Nagelpilz frühestmöglich behandeln dpa / APOTHEKE ADHOC, 25.07.2007 15:29 Uhr

Euskirchen/Bielefeld -

Nagelpilzerkrankungen sind eine langwierige und schwierig zu behandelnde Angelegenheit. Zudem heilt die Pilzinfektion nicht von allein ab, sondern muss mit Antimykotika therapiert werden. Der Bundesverband der Deutschen Dermatologen in Euskirchen rät zum frühzeitigen Arztbesuch.

Bleibt die Infektion unbehandelt, werde der Nagel brüchig. In schlimmen Fällen löse sich sogar die Nagelplatte ab - das führe zu Beschwerden beim Gehen. Je früher eine Nagelpilzinfektion erkannt wird, desto wirksamer und schonender könne sie behandelt werden.

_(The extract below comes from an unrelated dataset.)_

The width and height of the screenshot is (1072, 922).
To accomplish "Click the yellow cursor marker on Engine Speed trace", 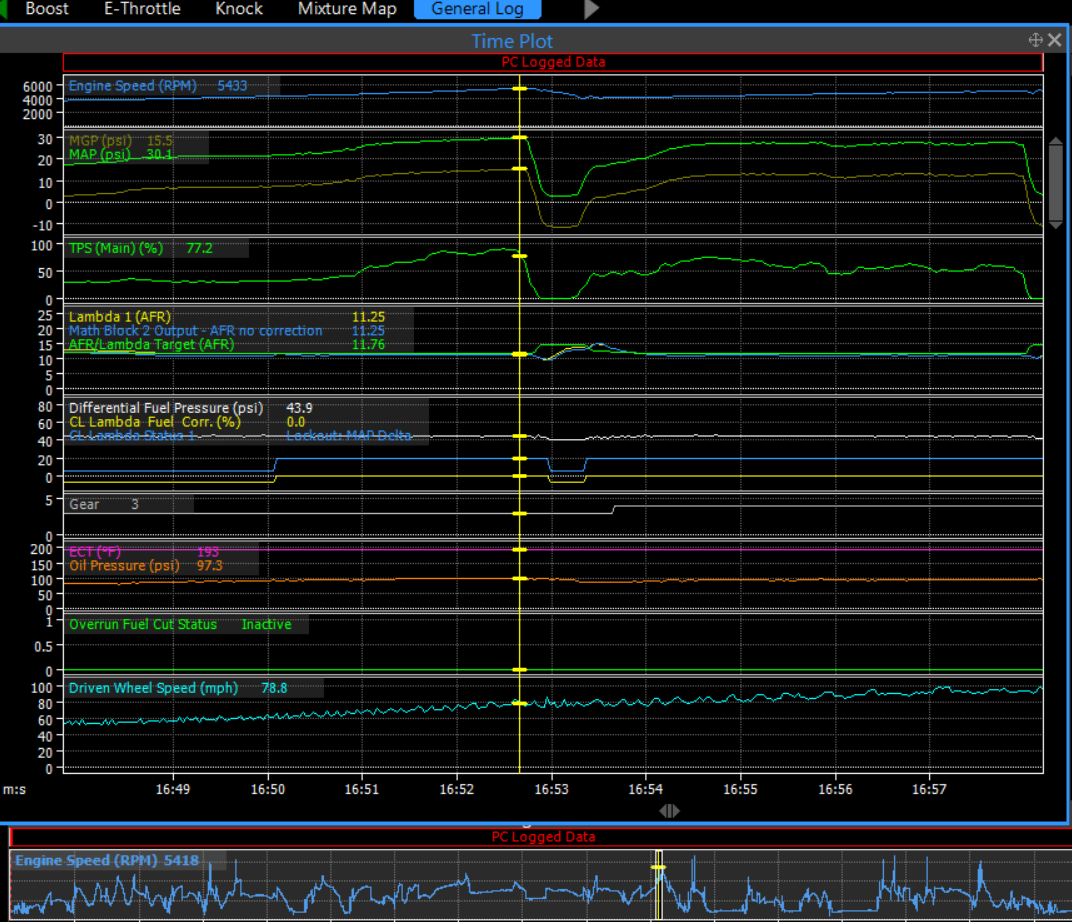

Sind höchstens 50 Prozent der äußeren Nagelplatte betroffen, genügt die Behandlung mit einem äußerlichen Antipilzmittel wie einem medizinischem Nagellack, erläutert Professor Isaak Effendy, Chefarzt der Hautklinik Rosenhöhe in Bielefeld. Diese sind gut verträglich. Bei fortgeschrittenem Befall müsse dagegen ein Antimykotikum eingenommen werden, das wegen der möglichen Wechselwirkungen mit anderen Medikamenten bei älteren Patienten problematisch sein kann.

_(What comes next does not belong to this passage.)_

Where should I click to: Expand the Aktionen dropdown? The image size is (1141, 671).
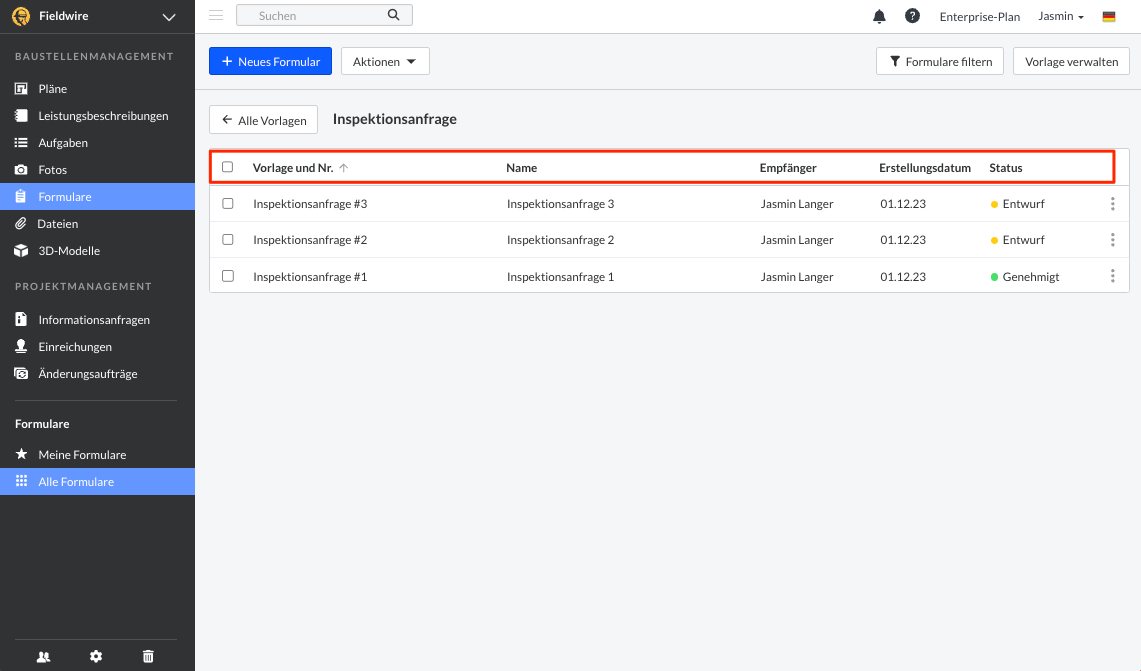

Gerade ältere Menschen übersehen allerdings Pilzerkrankungen im Anfangsstadium. Denn oft sehen sie nicht mehr gut oder können sich nicht mehr bücken. „Ab dem 60. Lebensjahr weist fast jeder Zweite einen Pilzbefall der Zehennägel auf“, sagt Effendy. In vielen Fällen mache sich eine Infektion aus früheren Jahren bemerkbar.